The company approached HMRC for a TTP on the basis that the existing shareholders would inject additional equity over a short timescale that would be sufficient to repay the arrears. This was shortly after HMRC had formalised the panel of firms for independent business reviews and, as a panel firm and on the recommendation of the company's auditors, we were engaged to carry out the review. Our draft report recommended that HMRC accept the company's proposal, with one caveat – the shareholders were unable to evidence their ability to provide the additional equity funding on the promised timescale.

Before our report could be finalised, the company had withdrawn its original proposal. It also suggested and withdrew a second TTP arrangement. The company submitted a third version, the terms of which rendered the work we had performed redundant. This led to a loss of management credibility, not only with HMRC but also with the company's provider of invoice finance.

Astonishingly, the company went on to make and break a further four TTPs. Ultimately, after a period of ten months since our initial involvement and after seven TTPs, HMRC's patience expired and it issued a petition for the company to be wound up. We were appointed as administrators of the company and were able to achieve a going concern sale of the business and assets. The secured creditor has been repaid in full and it is currently expected that there will be a return for unsecured creditors, of which HMRC's claim of approximately £2.1m is by far the largest.

Scaffolding business – unable to agree a single TTP

This company claimed to be the UK's largest independent scaffolding business with annual turnover of approximately £20m. It had been in the restructuring team of one of the major clearing banks for some time following the downturn in the construction sector.

Although the business had been successful at winning high profile contracts, it suffered from a combination of overrunning projects and poor management of its scaffolding stocks. Consequently, in order to fulfil its obligations on new contracts as they started, the company was repeatedly in the position of having to buy further stocks of scaffolding equipment. Since the company did not have access to funding, the acquisition of scaffolding was effectively paid for by underpaying HMRC by approximately £2m in PAYE and national insurance contributions in less than 12 months.

The company's first TTP was for repayment of the arrears over 23 months, which was realistically what the company could afford. This was promptly rejected by HMRC without any effort to negotiate improved terms or any guidance as to what would constitute acceptable terms. HMRC issued a demand for payment in full within seven days and threatened to wind the company up if that demand was not met.

A two-strand approach was adopted – the primary element of which was to continue to negotiate with HMRC but with Smith & Williamson planning (and discreetly marketing the business for sale by way of) a pre-packaged administration sale as a back-up plan.

The company's bank agreed to provide a significant level of additional support and the company was able to make a revised proposal to repay the arrears and current PAYE and national insurance of nearly £1m within six months.

A second TTP application was made which was also rejected and HMRC made it clear that it was unwilling to consider a request that was for a period of longer than three months. The back-up plan became the only solution.
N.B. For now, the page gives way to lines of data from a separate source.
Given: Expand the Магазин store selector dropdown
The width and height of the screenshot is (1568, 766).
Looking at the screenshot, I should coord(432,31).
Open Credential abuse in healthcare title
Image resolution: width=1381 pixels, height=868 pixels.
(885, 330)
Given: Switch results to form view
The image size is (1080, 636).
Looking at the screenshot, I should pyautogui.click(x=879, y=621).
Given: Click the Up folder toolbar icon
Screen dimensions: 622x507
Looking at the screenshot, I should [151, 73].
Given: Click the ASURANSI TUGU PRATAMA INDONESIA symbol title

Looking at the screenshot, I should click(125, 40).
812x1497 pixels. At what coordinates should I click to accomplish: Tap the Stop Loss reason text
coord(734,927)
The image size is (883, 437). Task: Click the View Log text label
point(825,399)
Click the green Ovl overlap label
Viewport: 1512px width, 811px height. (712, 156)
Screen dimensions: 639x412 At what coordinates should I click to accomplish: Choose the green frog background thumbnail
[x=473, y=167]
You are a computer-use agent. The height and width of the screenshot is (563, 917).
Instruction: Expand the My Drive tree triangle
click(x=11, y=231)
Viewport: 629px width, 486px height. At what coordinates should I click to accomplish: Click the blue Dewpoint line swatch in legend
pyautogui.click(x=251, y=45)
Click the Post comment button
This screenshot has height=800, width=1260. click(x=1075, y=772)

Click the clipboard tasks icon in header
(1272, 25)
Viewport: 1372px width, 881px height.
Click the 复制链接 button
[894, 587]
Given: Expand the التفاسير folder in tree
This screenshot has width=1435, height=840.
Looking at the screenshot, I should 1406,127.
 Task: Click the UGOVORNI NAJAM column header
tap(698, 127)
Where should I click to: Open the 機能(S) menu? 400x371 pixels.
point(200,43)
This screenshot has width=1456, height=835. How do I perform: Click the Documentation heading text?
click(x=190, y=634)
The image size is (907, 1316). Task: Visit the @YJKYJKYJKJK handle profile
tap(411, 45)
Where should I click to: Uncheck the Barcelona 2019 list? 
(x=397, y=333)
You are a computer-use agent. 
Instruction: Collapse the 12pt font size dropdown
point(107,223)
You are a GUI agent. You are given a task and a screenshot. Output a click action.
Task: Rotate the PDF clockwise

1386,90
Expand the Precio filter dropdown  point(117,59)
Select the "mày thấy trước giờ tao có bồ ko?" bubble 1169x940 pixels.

We had identified a number of parties interested in acquiring the business and assets as a going concern and a sale was completed on 21 July 2011. The secured creditor is expected to be repaid in full but the prospects for unsecured creditors (of which HMRC is the majority) are uncertain.

Our recent experience

We have seen a number of cases where HMRC is unwilling to consider repayment proposals of more than three months. We also understand that they will not consider TTPs where a company has recently paid dividends or repaid directors' loan accounts and they appear to be taking a particularly unfavourable view when it comes to repeat offenders.

It was reported recently that in the 12 months to August 2011, HMRC had granted 70 TTPs in cases with arrears of over £1m without subjecting any of the businesses in question to an independent business review. There appears to be an inconsistency of approach, which is making it difficult when advising lenders to, and directors of, businesses requiring forbearance from HMRC in relation to tax arrears.

The content of this article is intended to provide a general guide to the subject matter. Specialist advice should be sought about your specific circumstances.